標題2:子供の安全を確保した施設への幼保無償化を

 10月1日から実施の幼保無償化は、社会進歩の一つと言えるが全てが良い面ではない。
(1) 3歳未満児には負担増となる
  無償化の対象は3歳以上児であり3歳未満児は消費税増税分負担増になるだけである。横須賀市など独自の減免を施す自治体もあるが検討するべきではないか。
(2) 子供の命に係わる問題が起こる
  認可園と比べ26倍も子供の死亡事故が発生している認可外施設の基準(指導監督基準)すら満たさない施設も無償化となり、“無償化=利用奨励”で子供が犠牲者となりかねない。
自治体が条例を作る事で指導監督基準を満たさない施設は無償化対象外とする事とされ保育安全の確保のため権限行使が出来るようになる。市の条例制定が必要ではないか。
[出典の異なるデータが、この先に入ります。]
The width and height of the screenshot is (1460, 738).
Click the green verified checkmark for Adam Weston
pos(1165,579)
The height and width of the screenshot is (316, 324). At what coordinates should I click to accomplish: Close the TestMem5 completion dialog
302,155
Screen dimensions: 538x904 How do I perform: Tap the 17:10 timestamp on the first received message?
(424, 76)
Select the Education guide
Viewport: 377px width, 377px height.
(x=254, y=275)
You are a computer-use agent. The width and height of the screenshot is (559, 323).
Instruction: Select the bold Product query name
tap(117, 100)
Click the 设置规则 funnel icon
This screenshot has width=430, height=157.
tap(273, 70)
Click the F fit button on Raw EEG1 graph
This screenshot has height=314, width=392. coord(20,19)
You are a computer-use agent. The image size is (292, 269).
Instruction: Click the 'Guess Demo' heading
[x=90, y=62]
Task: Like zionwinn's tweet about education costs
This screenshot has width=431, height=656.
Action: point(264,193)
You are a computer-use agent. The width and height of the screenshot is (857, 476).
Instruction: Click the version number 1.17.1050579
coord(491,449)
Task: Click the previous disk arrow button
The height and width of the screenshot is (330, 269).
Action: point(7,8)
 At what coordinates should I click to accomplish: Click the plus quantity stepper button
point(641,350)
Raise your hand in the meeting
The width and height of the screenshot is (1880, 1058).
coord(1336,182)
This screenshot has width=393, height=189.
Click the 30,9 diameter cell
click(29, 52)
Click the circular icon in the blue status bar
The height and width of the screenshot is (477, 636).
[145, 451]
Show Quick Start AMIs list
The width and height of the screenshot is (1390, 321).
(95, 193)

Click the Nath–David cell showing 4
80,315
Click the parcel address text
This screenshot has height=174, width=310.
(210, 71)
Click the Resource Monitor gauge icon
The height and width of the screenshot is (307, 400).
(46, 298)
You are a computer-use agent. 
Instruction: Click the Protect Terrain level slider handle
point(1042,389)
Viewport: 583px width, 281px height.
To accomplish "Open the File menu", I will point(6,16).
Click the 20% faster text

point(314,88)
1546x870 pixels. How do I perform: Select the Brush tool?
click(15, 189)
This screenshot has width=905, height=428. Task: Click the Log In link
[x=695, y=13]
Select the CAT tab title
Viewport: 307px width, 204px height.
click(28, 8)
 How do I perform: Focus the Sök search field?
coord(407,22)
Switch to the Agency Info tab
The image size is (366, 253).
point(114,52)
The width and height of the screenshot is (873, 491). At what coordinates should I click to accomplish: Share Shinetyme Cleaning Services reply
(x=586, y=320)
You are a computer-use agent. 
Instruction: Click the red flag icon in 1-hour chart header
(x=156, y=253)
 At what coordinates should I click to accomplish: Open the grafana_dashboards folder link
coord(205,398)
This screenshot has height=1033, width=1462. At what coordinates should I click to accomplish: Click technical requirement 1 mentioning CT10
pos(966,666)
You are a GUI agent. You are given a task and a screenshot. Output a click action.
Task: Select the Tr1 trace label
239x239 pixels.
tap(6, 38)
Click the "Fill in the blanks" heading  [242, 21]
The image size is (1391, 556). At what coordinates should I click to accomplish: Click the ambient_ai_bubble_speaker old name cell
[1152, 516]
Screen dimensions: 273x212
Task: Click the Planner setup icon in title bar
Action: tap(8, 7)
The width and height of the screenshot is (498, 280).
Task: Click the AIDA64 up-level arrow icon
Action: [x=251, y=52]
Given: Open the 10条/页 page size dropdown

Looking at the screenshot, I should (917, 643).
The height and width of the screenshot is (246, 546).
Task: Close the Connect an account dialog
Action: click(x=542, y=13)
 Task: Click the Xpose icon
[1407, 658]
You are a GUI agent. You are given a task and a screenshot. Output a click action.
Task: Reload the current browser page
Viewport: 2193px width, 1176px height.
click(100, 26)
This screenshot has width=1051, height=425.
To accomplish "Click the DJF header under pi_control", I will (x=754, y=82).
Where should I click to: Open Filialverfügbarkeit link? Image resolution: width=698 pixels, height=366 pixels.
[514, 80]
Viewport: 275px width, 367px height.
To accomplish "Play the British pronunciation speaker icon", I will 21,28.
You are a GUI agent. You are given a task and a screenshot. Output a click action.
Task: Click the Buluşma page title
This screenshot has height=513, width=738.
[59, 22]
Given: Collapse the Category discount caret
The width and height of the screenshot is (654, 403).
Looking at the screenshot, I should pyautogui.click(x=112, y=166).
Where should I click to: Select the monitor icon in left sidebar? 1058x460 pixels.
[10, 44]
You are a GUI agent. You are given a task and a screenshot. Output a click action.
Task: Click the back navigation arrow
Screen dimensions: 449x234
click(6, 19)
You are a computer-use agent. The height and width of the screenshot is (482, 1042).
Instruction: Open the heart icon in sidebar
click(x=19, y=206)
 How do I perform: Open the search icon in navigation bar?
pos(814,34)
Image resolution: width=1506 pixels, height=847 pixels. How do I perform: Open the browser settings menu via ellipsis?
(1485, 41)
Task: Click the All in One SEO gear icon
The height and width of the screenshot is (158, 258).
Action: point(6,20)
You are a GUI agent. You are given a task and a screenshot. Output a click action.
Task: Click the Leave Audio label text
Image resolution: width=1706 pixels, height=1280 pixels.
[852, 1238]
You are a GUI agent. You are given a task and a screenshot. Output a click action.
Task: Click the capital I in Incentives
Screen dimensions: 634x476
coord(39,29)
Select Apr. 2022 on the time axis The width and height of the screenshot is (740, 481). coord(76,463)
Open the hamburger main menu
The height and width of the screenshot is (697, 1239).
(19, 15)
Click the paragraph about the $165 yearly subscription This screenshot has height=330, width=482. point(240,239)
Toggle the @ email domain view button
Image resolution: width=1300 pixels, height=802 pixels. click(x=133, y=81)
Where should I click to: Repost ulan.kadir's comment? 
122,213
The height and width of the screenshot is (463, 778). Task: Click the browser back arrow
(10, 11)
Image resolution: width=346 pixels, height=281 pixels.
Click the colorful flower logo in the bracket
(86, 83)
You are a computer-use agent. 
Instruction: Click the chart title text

(3) 無償化の対象外とされた保育園3歳以上児の給食費(副食費)
 @給食費も保育料の一環、無償化に向けた取り組みを
  給食費は「保護者が施設に実コストに応じて支払う費用」(6月議会市答弁)ではなく「保育所の給食は食育であり保育の一環」とされている(厚労省保育所保育指針などで定義されている)。保育料に含まれるという原則に立った対応にむけ検討すべきではないか。
 A徴収業務は行政が行うべき
  徴収業務は保育士が行うことになるが、給食代はこれまで保育料の一部として徴収しており今後も行政が行うべきではないか。滞納対策は市が改善策を講じるとしているが、滞納で保育の利用の中断を求められかねない新たな仕組みや、免除者には請求できない事で一律請求が不可能になるなど、多忙な保育士に更に負担をかける事になるのではないか。